STATED EXERCISE >>
Write out the records verbatim, beginning at the line that contains "You are a computer-use" and stopping after the line that contains "tap(287, 31)". Leave the pictures out of your answer.

RECORDS >>
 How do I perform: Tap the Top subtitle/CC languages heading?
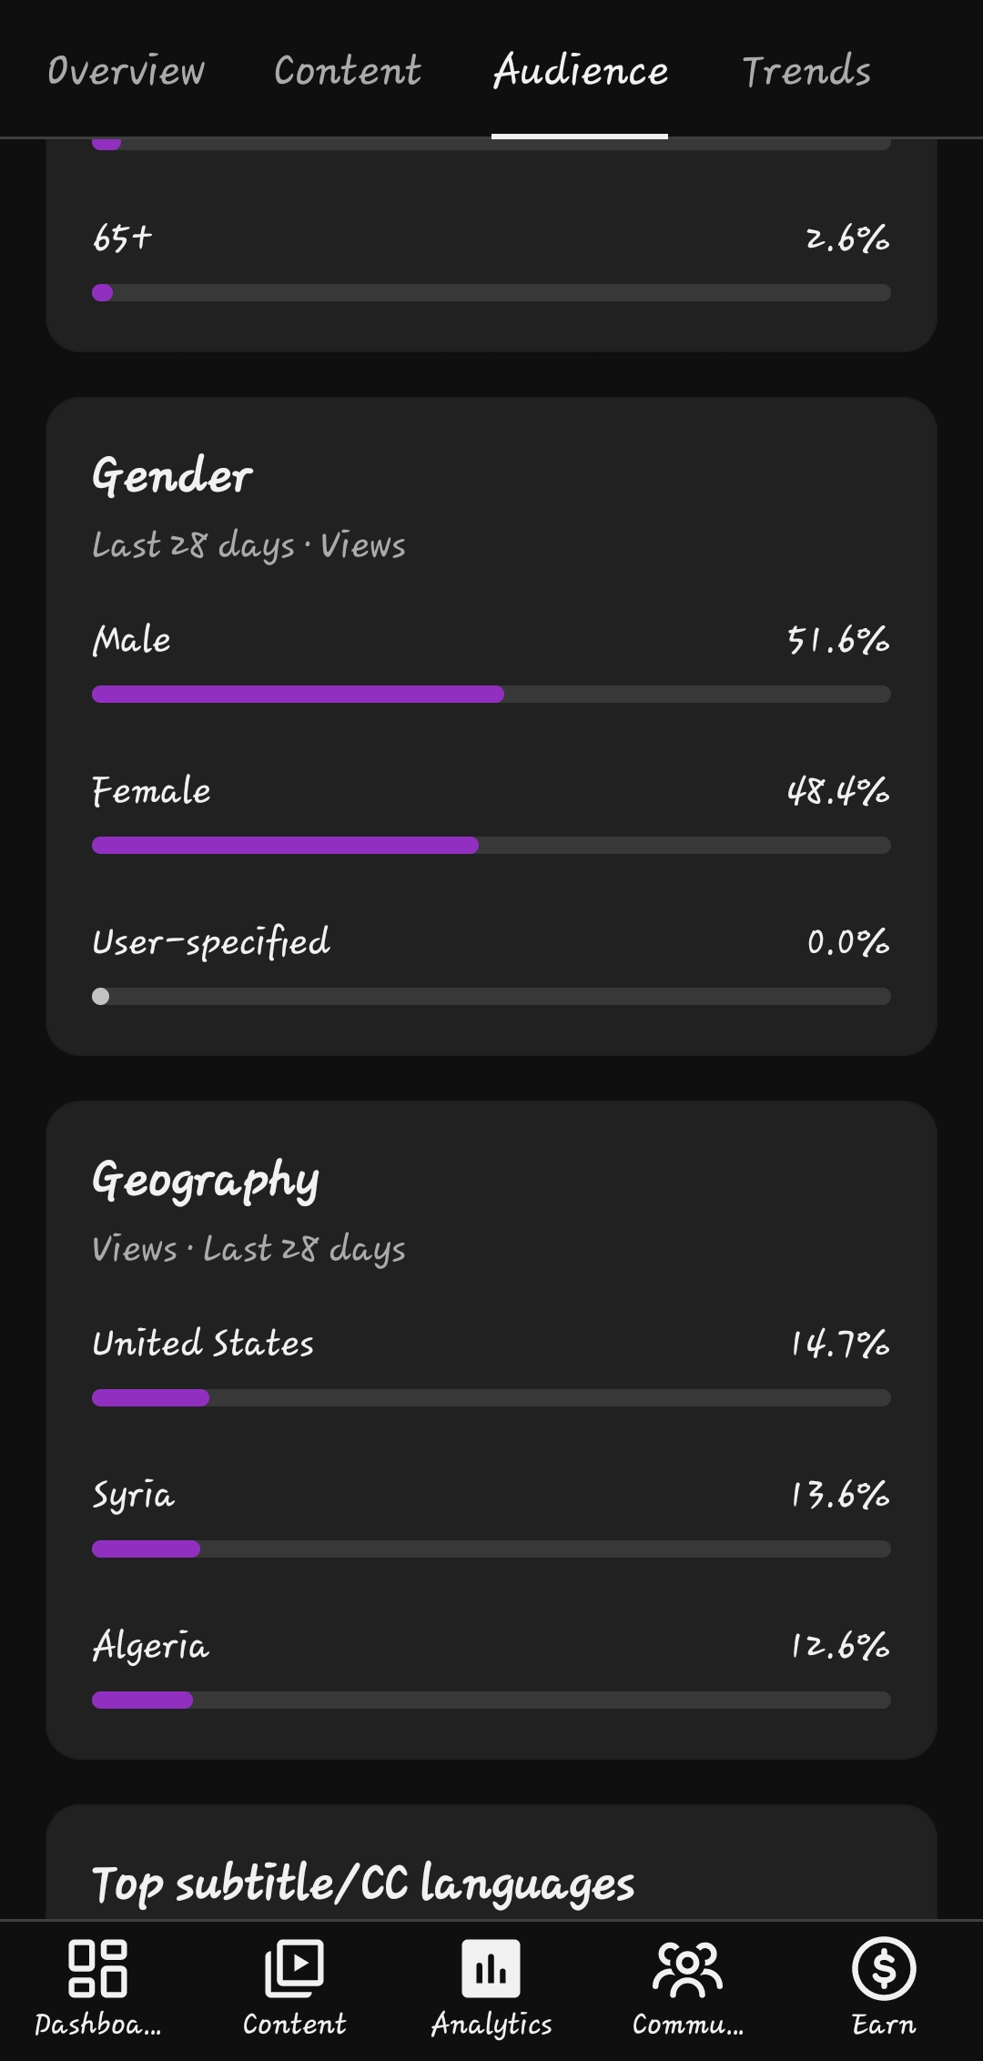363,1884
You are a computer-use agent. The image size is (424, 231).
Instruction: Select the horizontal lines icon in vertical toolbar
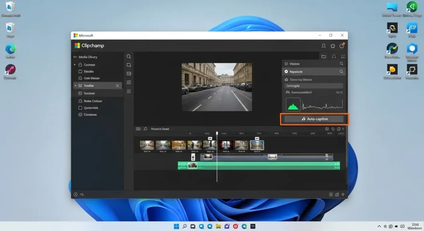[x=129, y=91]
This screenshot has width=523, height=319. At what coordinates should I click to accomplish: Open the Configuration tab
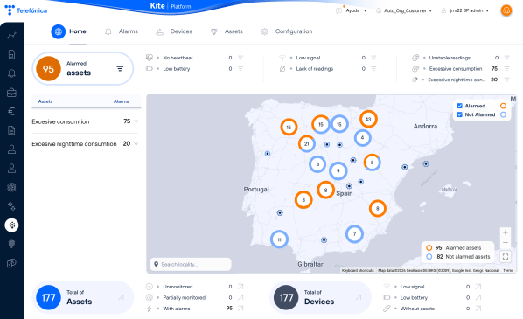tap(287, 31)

...

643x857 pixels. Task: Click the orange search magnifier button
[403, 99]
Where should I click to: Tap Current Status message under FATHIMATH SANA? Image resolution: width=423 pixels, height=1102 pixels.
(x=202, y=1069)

* * *

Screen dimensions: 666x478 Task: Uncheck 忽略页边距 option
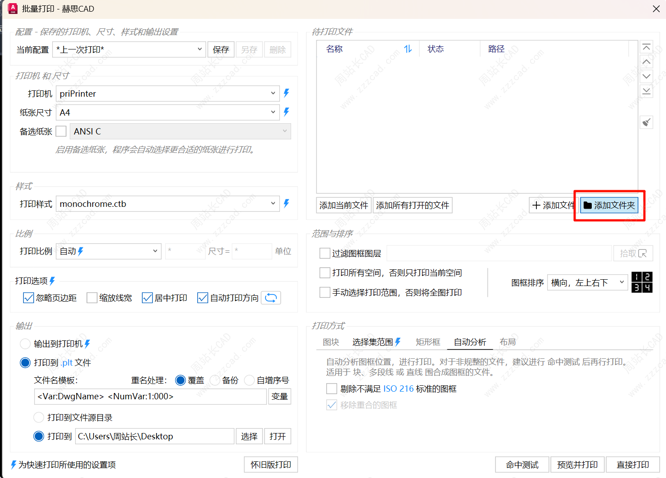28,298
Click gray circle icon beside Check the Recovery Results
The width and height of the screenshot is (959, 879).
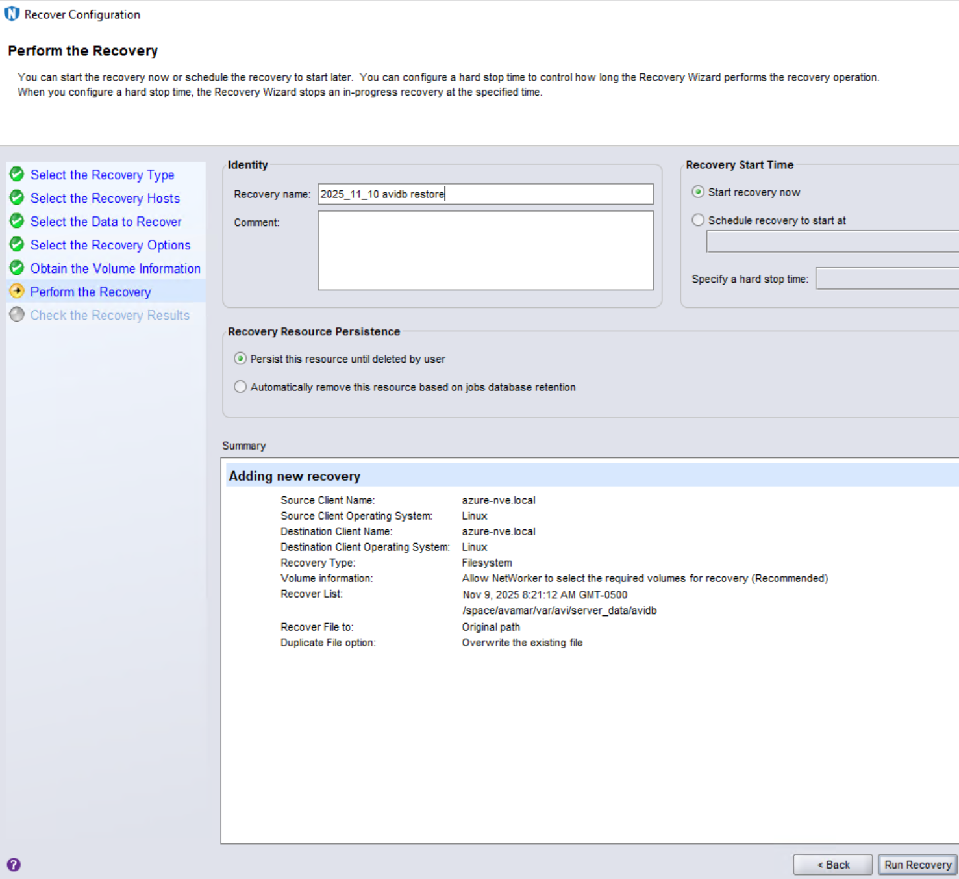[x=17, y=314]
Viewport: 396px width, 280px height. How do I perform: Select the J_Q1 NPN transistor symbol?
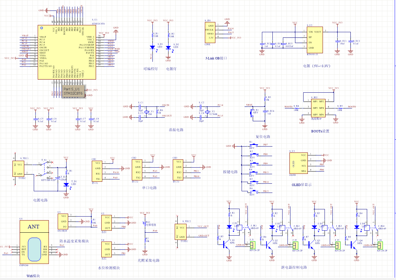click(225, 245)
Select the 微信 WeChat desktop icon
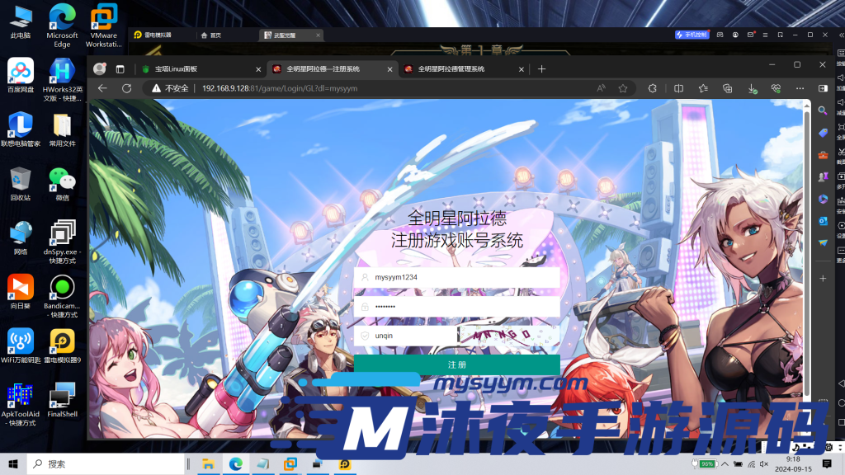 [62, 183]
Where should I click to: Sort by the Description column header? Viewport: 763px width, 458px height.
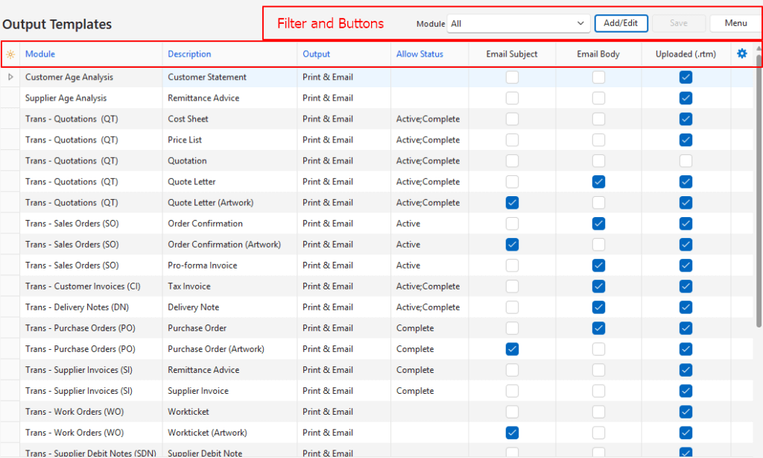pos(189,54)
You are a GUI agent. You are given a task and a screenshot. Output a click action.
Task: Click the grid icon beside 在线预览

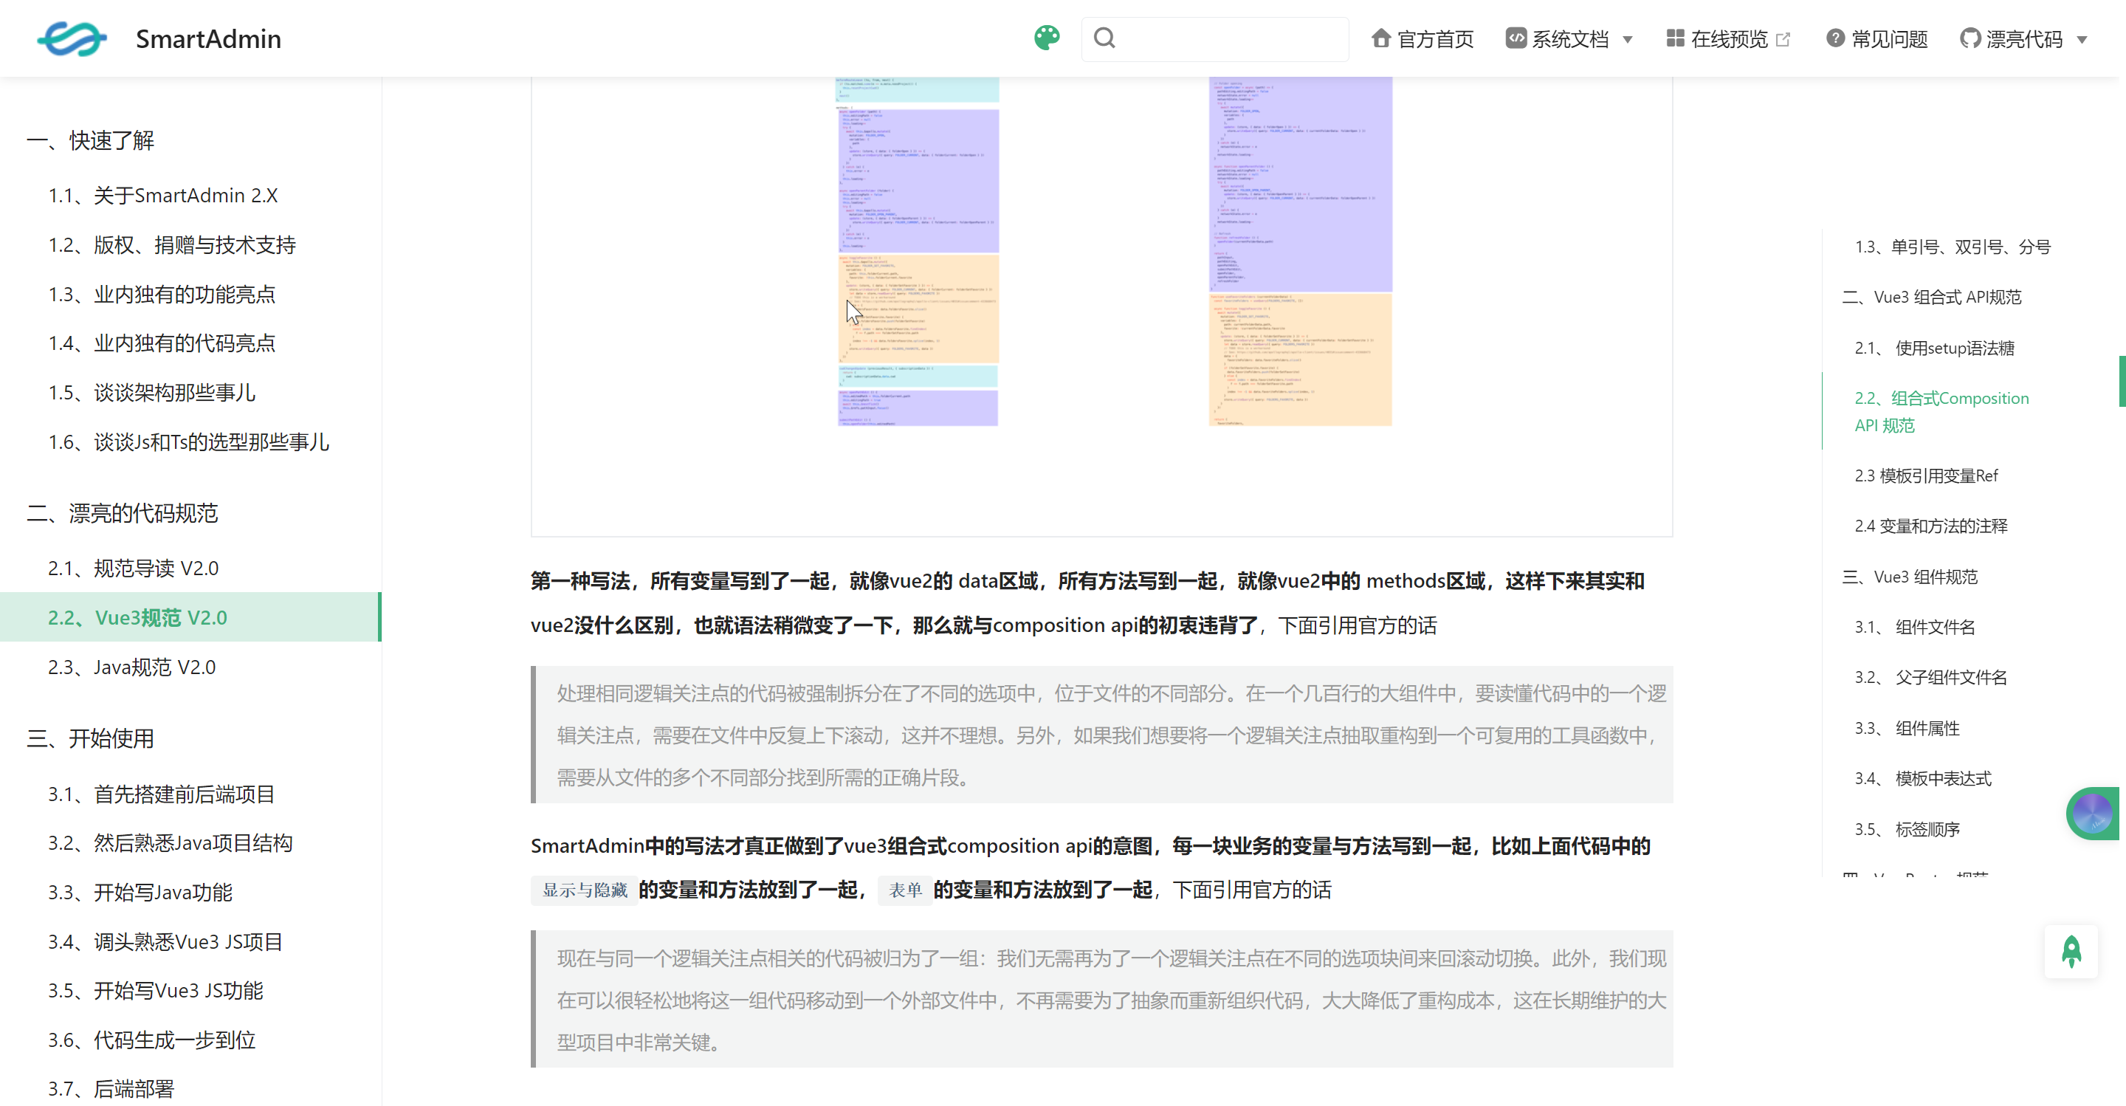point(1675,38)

EXERCISE RESULT >>
You are a computer-use agent. The image size is (424, 231).
Instruction: Select the horizontal lines icon in vertical toolbar
[x=129, y=91]
This screenshot has width=523, height=319. At what coordinates should I click to accomplish: Open the Configuration tab
tap(287, 31)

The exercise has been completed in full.